FAQ Frequently Asked Questions

In the baseline code, beamforming is performed only on the data in development set but not on data in the training set. Is this intentional?

Yes. This is because this was found to be beneficial in the CHiME-3 challenge. You are of course allowed to enhance the training data too, provided that your enhancement system does not rely on external data.

Can we use weighted combinations of selected channels for data augmentation (e.g. averaging channel 1 and channel 2)?

Yes.

Are we allowed to use external text, such as the Wall Street Journal text materials?

No.

Are we allowed to use information from floor-plans (e.g. room sizes, kinect positions) in the training routine?

Yes, you are allowed to use the map of the recording environment showing the positions of the Kinects for training and development data. Note, this information will not be available for the evaluation data.

Are we allowed to use unsupervised adaptation performed by a model trained on the entire dev/eval set?

No, you can use the entire dev set but not the entire eval set. For the multiple-array track you can use the whole single test session in which the utterance occurs. For the single array track, you are allowed to use the whole single test session from the reference Kinect only.

Can I use the segment information to identify speaker overlap in the test set?

Yes.

What information will be provide for the evaluation set?

The annotation for the evaluation set will provide the same information as those for the development set, except for the transcriptions.

Can we realign begin and end times of each utterance?

Yes, you are allowed to automatically refine the utterance start and end times provided that your approach is fully automatic (no manual reannotation) and it relies on the provided signals only.

When I re-run ./run.sh the scripts do not run correctly.

This can happen if redo-ing experiments without removing all temporary files. It is recommended that you move or remove the ./data directory before rerunning experiments.

Why does the Python code in the array alignment baseline contain syntax errors?

It doesn't. You are probably using the wrong Python version. Check that you are using Python 3.6 or later.

If we change the numbers of tied phonetic phones from baseline (with fixed language model and fixed lexicon), will our system still be ranked within category A?

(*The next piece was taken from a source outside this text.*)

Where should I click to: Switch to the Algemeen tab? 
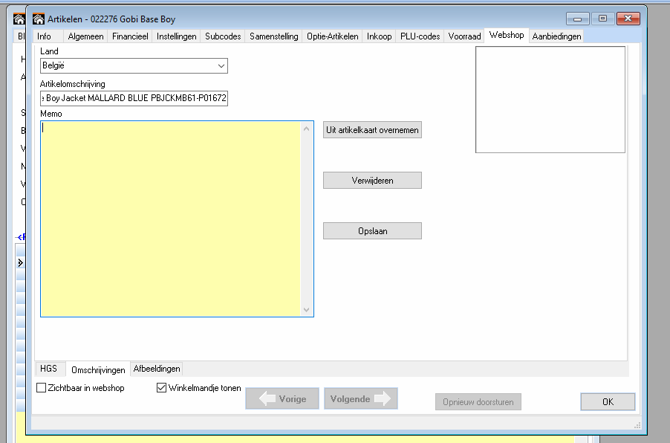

Yes, because the outputs of the acoustic model remain frame-level tied phonetic targets and the lexicon and language model are unchanged.

If we use a combination (such as ROVER) of ASR systems using tied phonetic targets, fixed language model and fixed lexicon, will our system still be ranked within category A?

Yes, provided that the combination algorithm does not implicitly rely on a modified language model.

Are we allowed to use measured impulse responses from a Kinect device for processing and enhancement of the speech signals?

Any processing should rely on the provided signals only (no external speech, impulse responses, or noise data). You can use measured impulse responses from a Kinect device and report the corresponding results if you wish. However, these results will not be taken into account in the final WER ranking of all systems and you should still report the results obtained without using this information.

How will the reference array be chosen in the evaluation set?

The reference array for a given session and location will be fixed in the same way in the evaluation set as in the development set.

Are we allowed to augment the training data using synthetic speech data generated by text-to-speech (TTS).

If you have a way of fully training a TTS system on the CHiME-5 data and generating utterances without relying on any external speech or text data, then this is allowed.